Yukon to Alaska via Top of The World Highway Advise
We are planning a trip to Dawson City Yukon in Canada and drive from Dawson to Fairbanks Alaska via The Top of the World Highway (which is Road 9 in Yukon and Road 5 in Alaska). This is suppose to be a beautiful drive through Yukon and Alaska. We will be going in July 2017.
I am looking for advise on the drive, time to allow to drive the entire route from Dawson to Tetlin Junction, Alaska. We will be driving a Tahoe SUV 4 wheel drive.
Any suggestions.
Maybe you'll have a clear day, but the odds are against it.
Quote:
Originally Posted by
Rick Quinn
On a clear day, this truly is a gorgeous drive.
The emphasis here is On a clear day. I too have driven this highway, and at least three others I know have as well. Not one of us experienced the dream of it being a clear day. If it is not raining, it can be very foggy - thick fog.
I have not experienced the wait mentioned above, for the ferry, though I took it several times, including in the morning. Being first or last on the ferry can be hair raising. As you ascend on the other side of the river, take time to stop on the roadside seats near the golf course, and look back at the river, its environment and the colour of the water at different points. Once on the ridge of the Top of the World Hwy, it was not long before we struck the fog. The road was still sealed, and the white line in the centre was the guide that I was on the correct side of the road. Once the pavement ended and it was just all wet gravel, it became much more difficult. The only way I knew where the road went and when it turned was to keep my eyes on the gps. It really was that scary.
Now don't let me put you off. It was still a memorable - though very slow - experience. I did get to see the sights on the odd ocasion through small gaps in the fog. Once over the border it was a terrible road with huge potholes full of water. By now it was pouring rain. I stopped momentarily in or near Chicken, and continued on to Tok, where I stayed the night. Once the rain and fog were gone, it was a very pleasant drive.
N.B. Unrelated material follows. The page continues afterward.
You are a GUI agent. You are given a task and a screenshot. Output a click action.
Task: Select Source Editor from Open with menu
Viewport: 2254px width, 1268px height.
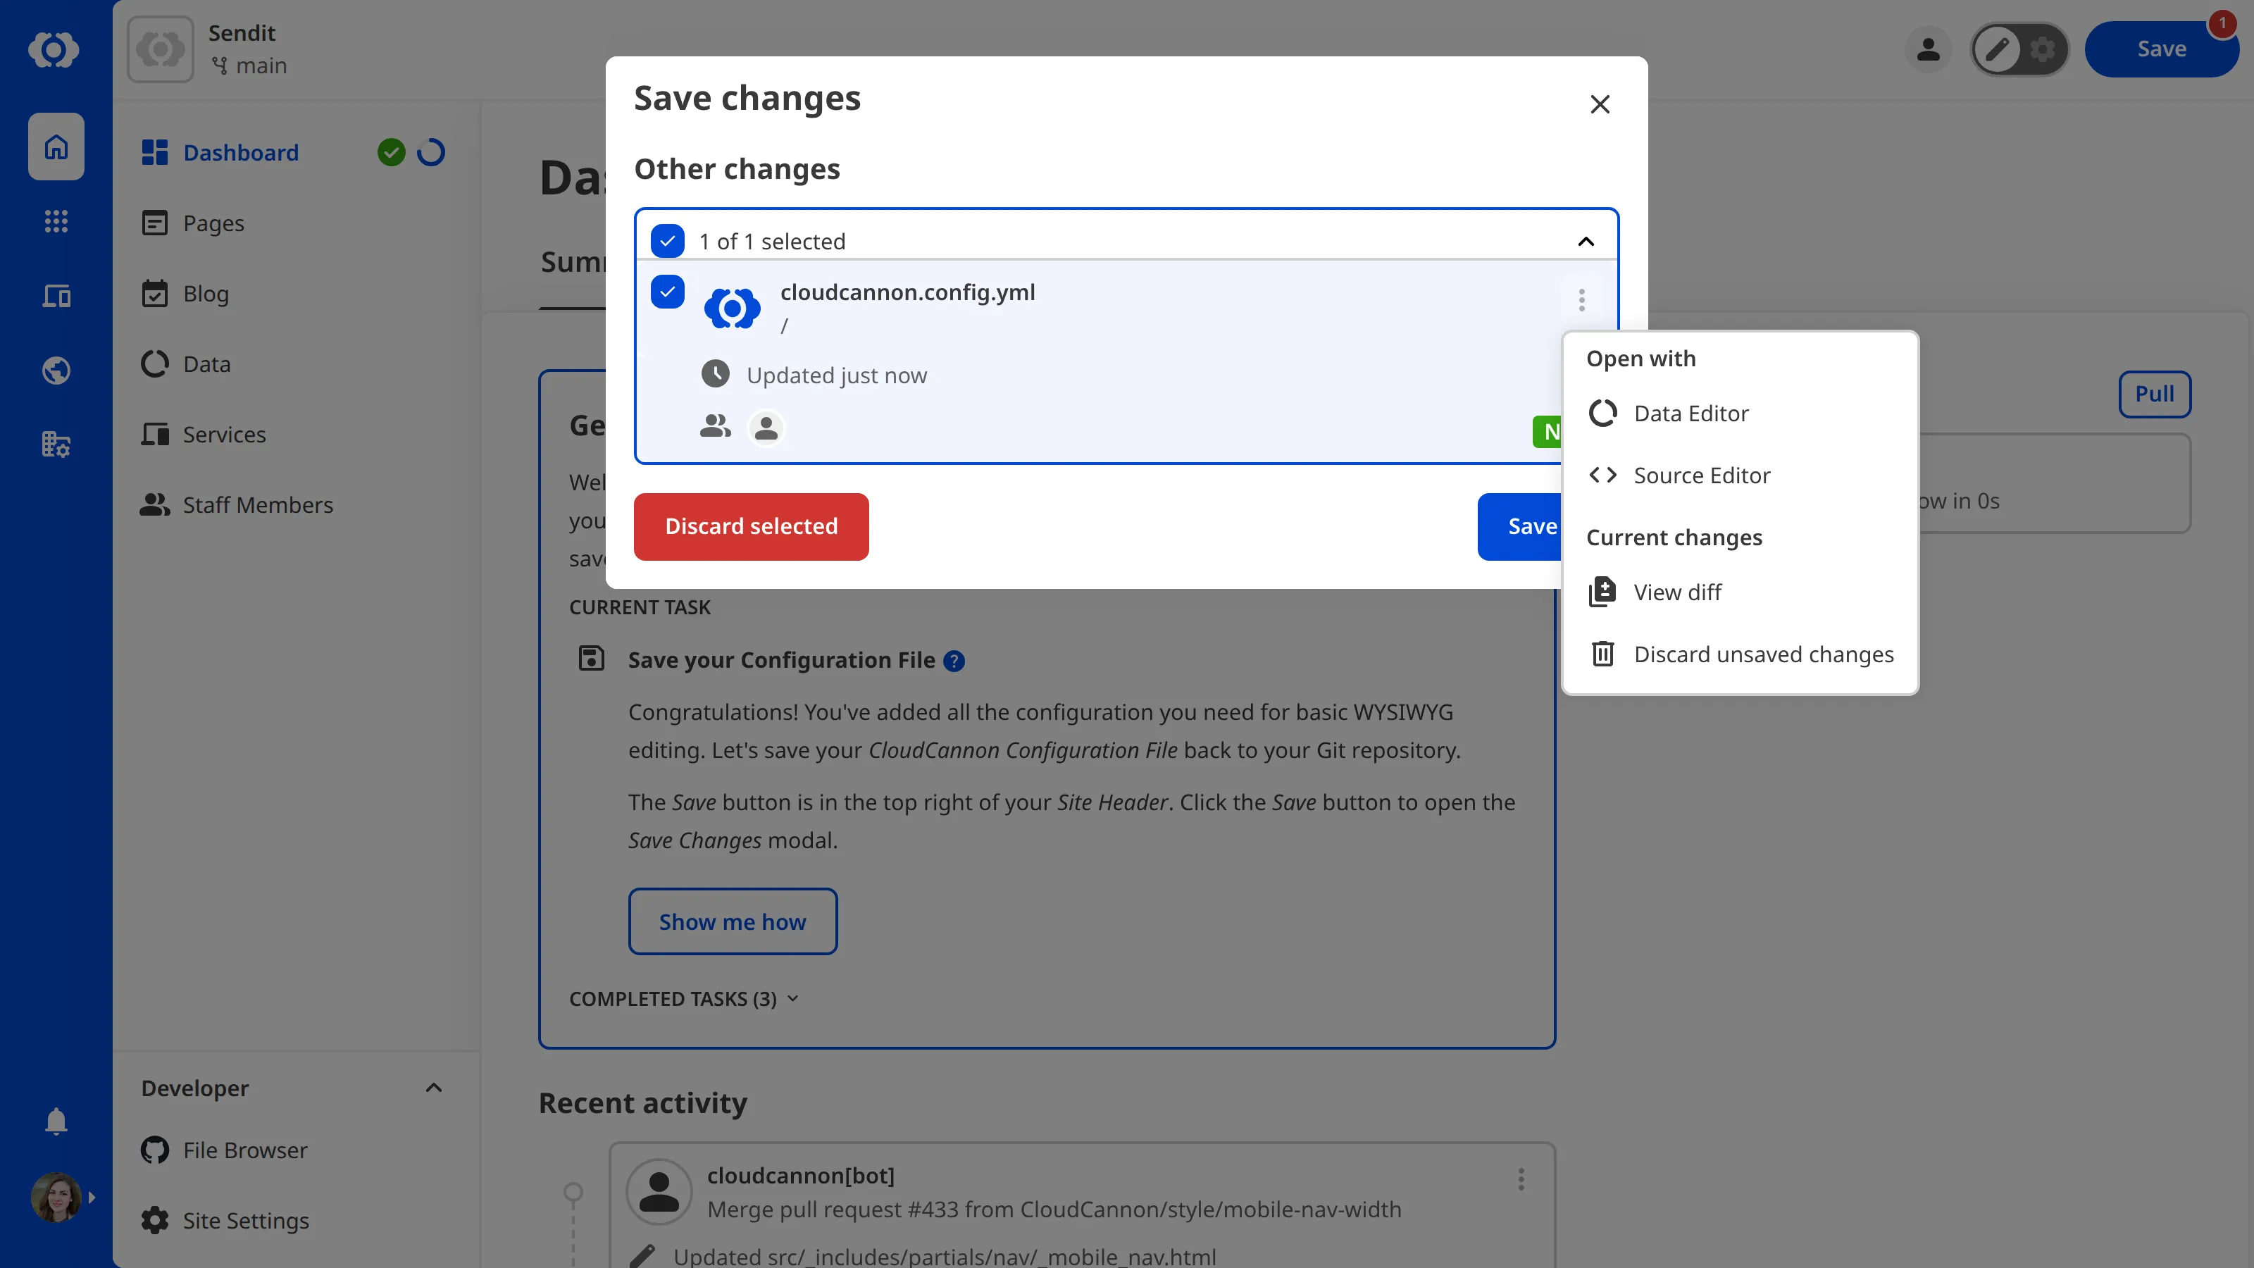coord(1701,475)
Just don't count on it being a clear day the day you plan to drive it. Or if you have the time, make enquiries as to what the weather is like on the top of the ridge. Then plan your trip.
Enjoy Alaska,. I've driven there and back four times, and still feel as if it is the only place I want to go back to. It is magnetic!
Lifey
Not really a lot of time.
A month is really not a great deal of time for your trip. My first trip from Seattle and back was four weeks. It really did not give me a great deal of time to see very much, other than the main cities. You might be interested to read the AK portion of my trip in 2012
On the positive side, it will probably whet your appetite to return for a much longer time to really see the interior and the outlying, less visited parts of AK. You may or may not know that the Alaska Highway has been changed again and again, so much so, that the latest change takes you a long way off the original road. Might be fine for truckers, but not for those who drive the highway for its scenery and w9ildlife. Shortly after you leave Fort Nelson, there is a finger sign on the right pointing to the Old Alaska Highway. I suggest you take that road. No trucks with which to contend and hopefully the wildlife will be active in July. In the past there was a lot of wildlife to be seen along this route - hence the 90kmp speed limit. Last year I took the new section and did not see any wildlife at all. When I got to Watson Lake visitor centre (you have to make a stop there), I heard lots of people complaining that they had not seen any wildlife. Shortly after Toad River there is Jack's Place on the right (heading north). The little blue building says Muncho Post Office. Jack's Place is a motel, fuel station, convenience store cafe and bakery all in one. It is a great place to stop for lunch - make your own tea or coffee.
It is highly recommended that you take an alternative route back to see a lot more of Canada. The Cassair Highway to Kitwanga is a remote highway with several interesting stops along the way. Jade City being one. A short detour to Steward and Hyder would allow you to go see the spectacular and unbelievably massive Salmon Glacier.
Do you have The Milepost? the bible of all those who make the trek north. It, and its map are virtually essential for a trip such as yours.